What you have to do ::
Rewrite everything from the line containing "This screenshot has width=1297, height=686." down to the line containing "font size is", changing "element" to "item" and leaving all else unchanged.

Dataset ::
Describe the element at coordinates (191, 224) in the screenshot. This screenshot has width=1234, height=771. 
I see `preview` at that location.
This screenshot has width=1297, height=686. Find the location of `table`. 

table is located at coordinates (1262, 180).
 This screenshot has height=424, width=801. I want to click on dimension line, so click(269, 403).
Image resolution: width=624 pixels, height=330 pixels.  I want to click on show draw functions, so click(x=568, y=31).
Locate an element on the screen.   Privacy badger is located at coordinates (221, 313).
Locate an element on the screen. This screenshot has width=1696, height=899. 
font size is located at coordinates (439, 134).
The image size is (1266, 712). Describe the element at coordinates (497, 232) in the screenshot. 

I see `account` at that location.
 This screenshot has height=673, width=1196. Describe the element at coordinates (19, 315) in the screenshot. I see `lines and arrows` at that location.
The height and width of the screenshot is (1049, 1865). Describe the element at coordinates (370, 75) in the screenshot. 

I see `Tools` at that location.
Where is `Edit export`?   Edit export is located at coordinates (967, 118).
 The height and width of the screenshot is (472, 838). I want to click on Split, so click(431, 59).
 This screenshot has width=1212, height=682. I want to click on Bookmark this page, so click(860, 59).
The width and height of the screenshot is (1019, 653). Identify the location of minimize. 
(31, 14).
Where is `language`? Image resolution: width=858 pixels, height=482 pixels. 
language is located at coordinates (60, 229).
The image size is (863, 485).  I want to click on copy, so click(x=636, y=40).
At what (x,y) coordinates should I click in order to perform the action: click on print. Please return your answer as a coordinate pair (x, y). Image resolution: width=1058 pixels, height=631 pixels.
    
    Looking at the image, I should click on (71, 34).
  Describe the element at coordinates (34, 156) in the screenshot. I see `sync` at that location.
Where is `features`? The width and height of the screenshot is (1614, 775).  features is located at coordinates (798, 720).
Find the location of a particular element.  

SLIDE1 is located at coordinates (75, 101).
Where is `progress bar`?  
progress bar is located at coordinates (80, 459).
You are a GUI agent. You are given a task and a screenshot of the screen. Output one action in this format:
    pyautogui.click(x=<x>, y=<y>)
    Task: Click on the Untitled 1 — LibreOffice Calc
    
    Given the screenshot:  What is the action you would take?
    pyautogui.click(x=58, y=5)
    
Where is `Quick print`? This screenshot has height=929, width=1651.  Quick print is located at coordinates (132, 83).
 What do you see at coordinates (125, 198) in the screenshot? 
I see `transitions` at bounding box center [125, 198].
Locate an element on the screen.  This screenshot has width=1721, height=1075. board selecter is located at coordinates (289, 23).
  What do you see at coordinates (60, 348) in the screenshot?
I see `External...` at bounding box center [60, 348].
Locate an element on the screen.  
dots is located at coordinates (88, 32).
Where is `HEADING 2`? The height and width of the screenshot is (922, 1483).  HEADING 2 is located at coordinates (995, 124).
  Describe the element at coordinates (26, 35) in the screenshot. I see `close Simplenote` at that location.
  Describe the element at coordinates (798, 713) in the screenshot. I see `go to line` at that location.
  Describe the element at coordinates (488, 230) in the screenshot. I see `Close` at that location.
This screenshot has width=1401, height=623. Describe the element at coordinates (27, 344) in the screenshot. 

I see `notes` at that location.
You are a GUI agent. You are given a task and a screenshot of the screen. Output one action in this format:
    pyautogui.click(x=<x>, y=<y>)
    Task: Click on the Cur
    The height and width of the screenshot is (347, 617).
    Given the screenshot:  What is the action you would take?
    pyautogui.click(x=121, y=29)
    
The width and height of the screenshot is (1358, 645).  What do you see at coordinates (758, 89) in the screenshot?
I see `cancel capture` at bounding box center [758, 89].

Correct answer ::
This screenshot has width=1297, height=686. Find the location of `table`. 

table is located at coordinates (1262, 180).
 This screenshot has height=424, width=801. I want to click on dimension line, so click(269, 403).
Image resolution: width=624 pixels, height=330 pixels.  I want to click on show draw functions, so click(x=568, y=31).
Locate an item on the screen.   Privacy badger is located at coordinates (221, 313).
Locate an item on the screen. This screenshot has width=1696, height=899. 
font size is located at coordinates (439, 134).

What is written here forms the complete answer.